CEA estimates that as of August, ARRA has resulted in 1.04 million total jobs, including 133,000 in construction, compared with what the baseline level would have been if the measure had not been enacted. CEA says that its calculations show that 85,000 of the construction jobs can be traced to the industry's high degree of cyclicality. It adds that the other 48,000 construction jobs represent that sector's share of the "rising tide" that ARRA has produced for the economy as a whole.

The report also says that the measure provided additional real Gross Domestic Product growth of 2.3 percentage points in the second quarter of this year. CEA says it is "likely" to produce a 2.7 percentage-point GDP gain in the third quarter.

"We find that the trajectory of the economy has changed: job loss and output declines have moderated substantially," CEA says.

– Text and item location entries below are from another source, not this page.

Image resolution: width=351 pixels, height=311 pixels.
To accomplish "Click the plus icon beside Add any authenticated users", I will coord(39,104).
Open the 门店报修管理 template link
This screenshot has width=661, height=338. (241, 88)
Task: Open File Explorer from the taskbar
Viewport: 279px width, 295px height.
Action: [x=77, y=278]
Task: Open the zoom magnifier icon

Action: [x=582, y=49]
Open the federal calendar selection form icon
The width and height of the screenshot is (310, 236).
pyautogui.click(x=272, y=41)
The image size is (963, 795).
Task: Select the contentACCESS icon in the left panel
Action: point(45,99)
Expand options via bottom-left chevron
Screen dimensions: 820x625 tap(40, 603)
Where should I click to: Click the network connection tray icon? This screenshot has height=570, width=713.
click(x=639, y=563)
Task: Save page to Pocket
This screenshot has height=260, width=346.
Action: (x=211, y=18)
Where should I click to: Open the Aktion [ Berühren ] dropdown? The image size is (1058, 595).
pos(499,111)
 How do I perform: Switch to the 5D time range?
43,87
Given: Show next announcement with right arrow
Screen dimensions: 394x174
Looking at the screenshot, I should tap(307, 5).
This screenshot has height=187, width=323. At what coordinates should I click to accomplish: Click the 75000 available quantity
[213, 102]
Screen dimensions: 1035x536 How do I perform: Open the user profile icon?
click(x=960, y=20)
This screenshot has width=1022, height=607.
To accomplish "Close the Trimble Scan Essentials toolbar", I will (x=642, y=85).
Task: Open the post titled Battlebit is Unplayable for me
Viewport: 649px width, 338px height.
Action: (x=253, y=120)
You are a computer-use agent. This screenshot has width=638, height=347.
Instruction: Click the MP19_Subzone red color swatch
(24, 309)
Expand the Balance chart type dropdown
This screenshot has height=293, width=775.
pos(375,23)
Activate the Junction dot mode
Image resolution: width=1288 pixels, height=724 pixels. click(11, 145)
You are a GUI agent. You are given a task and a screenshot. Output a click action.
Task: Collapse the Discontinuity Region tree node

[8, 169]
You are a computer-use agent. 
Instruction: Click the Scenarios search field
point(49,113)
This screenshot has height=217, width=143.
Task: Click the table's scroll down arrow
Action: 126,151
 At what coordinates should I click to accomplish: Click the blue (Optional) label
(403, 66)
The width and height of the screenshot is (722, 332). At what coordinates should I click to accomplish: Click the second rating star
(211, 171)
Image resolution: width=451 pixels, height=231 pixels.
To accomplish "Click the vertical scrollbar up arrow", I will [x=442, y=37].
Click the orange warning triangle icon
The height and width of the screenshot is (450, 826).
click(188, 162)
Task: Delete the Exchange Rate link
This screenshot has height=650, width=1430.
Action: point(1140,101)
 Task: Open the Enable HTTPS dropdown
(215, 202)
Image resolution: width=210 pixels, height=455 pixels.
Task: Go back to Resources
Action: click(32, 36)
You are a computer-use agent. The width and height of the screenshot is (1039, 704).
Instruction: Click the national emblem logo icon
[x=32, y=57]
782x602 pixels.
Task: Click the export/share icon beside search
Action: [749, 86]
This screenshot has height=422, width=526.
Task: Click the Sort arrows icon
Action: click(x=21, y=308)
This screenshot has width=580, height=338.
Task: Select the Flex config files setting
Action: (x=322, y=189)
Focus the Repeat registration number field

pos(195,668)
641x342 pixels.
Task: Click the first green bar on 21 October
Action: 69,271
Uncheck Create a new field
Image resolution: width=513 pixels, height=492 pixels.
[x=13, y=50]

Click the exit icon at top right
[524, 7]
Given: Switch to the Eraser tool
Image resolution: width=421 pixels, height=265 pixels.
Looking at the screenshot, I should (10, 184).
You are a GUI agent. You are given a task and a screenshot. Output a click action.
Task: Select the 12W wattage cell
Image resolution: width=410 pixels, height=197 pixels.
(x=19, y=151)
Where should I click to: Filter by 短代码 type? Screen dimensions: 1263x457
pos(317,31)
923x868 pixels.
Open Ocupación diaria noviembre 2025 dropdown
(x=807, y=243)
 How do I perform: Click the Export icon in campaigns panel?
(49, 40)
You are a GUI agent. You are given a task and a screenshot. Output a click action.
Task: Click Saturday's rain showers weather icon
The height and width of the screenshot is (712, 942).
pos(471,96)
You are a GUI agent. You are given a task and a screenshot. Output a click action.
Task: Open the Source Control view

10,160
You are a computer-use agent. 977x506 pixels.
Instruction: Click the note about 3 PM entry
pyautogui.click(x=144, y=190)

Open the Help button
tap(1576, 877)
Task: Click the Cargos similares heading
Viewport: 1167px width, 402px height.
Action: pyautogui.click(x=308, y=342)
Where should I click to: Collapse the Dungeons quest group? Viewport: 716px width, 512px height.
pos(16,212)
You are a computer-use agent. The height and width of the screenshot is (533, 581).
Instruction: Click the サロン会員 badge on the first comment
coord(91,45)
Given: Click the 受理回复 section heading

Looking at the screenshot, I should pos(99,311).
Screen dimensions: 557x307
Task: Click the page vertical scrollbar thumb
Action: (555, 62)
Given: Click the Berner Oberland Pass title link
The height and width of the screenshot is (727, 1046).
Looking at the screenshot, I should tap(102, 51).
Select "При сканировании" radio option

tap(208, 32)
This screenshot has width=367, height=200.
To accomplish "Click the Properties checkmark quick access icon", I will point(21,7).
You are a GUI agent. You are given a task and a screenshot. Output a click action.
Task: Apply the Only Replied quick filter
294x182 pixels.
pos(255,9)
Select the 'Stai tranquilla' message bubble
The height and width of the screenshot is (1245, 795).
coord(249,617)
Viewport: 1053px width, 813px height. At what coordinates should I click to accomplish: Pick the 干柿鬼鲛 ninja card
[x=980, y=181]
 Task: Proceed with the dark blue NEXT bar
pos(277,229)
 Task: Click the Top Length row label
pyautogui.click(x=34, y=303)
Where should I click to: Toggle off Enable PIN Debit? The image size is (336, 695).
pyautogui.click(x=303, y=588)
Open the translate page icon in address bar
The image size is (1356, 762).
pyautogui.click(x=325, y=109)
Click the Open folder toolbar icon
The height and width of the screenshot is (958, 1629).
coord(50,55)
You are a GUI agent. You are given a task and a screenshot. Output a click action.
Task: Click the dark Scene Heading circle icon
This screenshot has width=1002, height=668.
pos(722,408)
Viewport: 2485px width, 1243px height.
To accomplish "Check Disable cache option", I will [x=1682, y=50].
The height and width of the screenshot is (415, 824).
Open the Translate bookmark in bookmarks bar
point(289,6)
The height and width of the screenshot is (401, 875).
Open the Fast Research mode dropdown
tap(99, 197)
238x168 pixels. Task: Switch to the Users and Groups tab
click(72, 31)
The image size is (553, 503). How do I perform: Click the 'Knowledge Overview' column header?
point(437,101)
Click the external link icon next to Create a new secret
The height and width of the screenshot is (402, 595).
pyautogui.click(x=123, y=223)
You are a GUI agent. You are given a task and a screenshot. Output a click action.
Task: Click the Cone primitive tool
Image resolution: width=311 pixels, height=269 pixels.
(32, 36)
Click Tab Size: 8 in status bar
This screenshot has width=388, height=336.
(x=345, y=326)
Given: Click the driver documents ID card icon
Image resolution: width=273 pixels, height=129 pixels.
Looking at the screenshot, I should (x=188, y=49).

The report also provides an update on ARRA's spending. It finds that of ARRA's total $787 billion, $151.4 billion had been distributed as tax cuts or spent in the form of federal outlays as of the end of August. But only $16.5 billion of those outlays have come in the "government investment" category, the sector that includes most of the stimulus measure's construction funding.

CEA observes that most of the stimulus aid that has gone out so far has come in tax cuts, direct fiscal relief to states and other payments such as unemployment assistance. "This concentration is exactly what was intended and expected when the act was passed," CEA says.

In contrast, the direct federal investment money was planned to flow out over a more extended period of time, CEA says, adding, "Consistent with this, obligations in the area of infrastructure and other investments, indicating future outlays, are substantial."

CEA does acknowledge, "The economy is obviously still far from healthy." It notes that millions remain unemployed and that the 276,000 jobs lost in July and 216,000 lost in August are "obviously unacceptable."